In accordance with the principles of the present invention, it is preferable that the operators 138 of the source 20 also perform additional procedural steps which will materially aid in the continuing treatment of the patient after the administering of the indicated medicament has been accomplished. To this end, the plurality of telephones at the source station include one or more outgoing telephones, indicated at 150 in FIG. 1, by which an operator 138 at the station can establish communications with the operator of an ambulance or other emergency vehicle, such as a helicoptor or the like, as indicated at 152 in FIG. 1, so that such emergency vehicle will be dispatched to the patient as soon as possible for transportation to the designated hospital. Likewise, the outgoing telephones 150 are used by the operators 138 to notify the patient's doctor, as indicated at 154 in FIG. 1, and the patient's next-of-kin, as indicated at 156 in FIG. 1, all of which are indicated on the records as aforesaid. In addition, in order to eliminate any delay at the hospital, the telephones 150 may be used by the operators 138 to communicate with the hospital, as indicated at 158 in FIG. 1, whatever entrance information is required by the hospital, such information likewise being indicated on the records. Also, it is preferable in accordance with the principles of the present invention to provide both at the source station and at the hospital conventional teleprinting devices indicated at 160 and 162 in FIG. 1, which enable the operator to instantly transmit to the hospital both the patient's record as well as the electrocardiogram obtained from the electrocardiograph 146 during the communications 18 and 24 with the patient.

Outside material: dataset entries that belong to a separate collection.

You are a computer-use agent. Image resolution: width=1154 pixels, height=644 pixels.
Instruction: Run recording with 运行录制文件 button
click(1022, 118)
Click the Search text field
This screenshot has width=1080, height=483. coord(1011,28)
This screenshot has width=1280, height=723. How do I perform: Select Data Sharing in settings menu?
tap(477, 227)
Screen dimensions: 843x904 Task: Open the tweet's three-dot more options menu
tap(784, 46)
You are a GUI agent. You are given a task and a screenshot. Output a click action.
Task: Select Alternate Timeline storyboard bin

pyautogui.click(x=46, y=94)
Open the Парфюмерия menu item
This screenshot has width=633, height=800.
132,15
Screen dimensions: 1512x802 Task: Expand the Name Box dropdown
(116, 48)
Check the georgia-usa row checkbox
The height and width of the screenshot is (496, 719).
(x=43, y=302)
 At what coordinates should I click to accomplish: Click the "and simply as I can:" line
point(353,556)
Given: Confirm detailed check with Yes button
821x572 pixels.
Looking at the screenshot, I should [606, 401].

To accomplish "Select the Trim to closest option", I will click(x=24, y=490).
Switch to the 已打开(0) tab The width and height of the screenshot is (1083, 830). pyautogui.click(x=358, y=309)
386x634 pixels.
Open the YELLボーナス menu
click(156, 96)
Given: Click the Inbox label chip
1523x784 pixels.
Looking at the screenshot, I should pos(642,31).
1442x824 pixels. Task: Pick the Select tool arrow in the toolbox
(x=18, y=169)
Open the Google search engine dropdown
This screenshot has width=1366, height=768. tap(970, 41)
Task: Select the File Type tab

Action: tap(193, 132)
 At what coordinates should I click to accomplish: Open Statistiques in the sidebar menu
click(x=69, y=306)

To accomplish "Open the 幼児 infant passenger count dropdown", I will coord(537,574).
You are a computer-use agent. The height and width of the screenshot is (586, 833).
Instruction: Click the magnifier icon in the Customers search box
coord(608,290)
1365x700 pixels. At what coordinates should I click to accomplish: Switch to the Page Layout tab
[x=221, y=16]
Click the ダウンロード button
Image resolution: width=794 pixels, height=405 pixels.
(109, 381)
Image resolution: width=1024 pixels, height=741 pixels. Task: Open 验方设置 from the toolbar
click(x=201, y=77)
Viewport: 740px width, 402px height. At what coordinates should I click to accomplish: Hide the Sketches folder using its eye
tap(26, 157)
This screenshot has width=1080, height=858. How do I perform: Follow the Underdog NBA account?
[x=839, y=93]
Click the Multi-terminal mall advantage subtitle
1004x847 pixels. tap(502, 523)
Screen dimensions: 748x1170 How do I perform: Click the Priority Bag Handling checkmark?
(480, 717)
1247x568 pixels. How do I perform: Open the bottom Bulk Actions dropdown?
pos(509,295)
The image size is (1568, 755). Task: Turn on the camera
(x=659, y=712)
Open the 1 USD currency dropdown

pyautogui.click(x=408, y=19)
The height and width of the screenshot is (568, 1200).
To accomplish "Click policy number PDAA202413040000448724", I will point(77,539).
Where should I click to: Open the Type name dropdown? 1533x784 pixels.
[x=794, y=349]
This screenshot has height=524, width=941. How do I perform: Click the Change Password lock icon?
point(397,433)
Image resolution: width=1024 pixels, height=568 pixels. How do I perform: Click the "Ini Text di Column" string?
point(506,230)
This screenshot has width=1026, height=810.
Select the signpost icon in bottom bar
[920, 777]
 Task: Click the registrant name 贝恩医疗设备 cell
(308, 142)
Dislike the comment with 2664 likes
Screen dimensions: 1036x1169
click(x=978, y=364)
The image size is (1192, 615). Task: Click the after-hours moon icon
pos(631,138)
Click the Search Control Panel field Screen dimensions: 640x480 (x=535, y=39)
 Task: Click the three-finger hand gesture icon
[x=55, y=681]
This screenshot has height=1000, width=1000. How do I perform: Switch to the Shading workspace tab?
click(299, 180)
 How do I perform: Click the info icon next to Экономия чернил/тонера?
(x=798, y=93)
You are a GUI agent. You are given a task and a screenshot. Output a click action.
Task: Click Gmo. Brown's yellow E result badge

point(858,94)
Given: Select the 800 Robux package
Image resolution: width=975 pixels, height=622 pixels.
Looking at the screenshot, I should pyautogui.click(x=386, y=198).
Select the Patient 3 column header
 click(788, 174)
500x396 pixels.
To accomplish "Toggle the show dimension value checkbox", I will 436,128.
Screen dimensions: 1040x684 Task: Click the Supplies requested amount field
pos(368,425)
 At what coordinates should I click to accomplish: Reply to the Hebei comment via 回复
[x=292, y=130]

It thus will be seen that the objects of this invention have been fully and effectively accomplished. It will be realized, however, that the foregoing preferred specific embodiment has been shown and described for the purpose of illustrating the functional and structural principles of this invention and is subject to change without departure from such principles. Therefore, this invention includes all modifications encompassed within the spirit and scope of the following claims.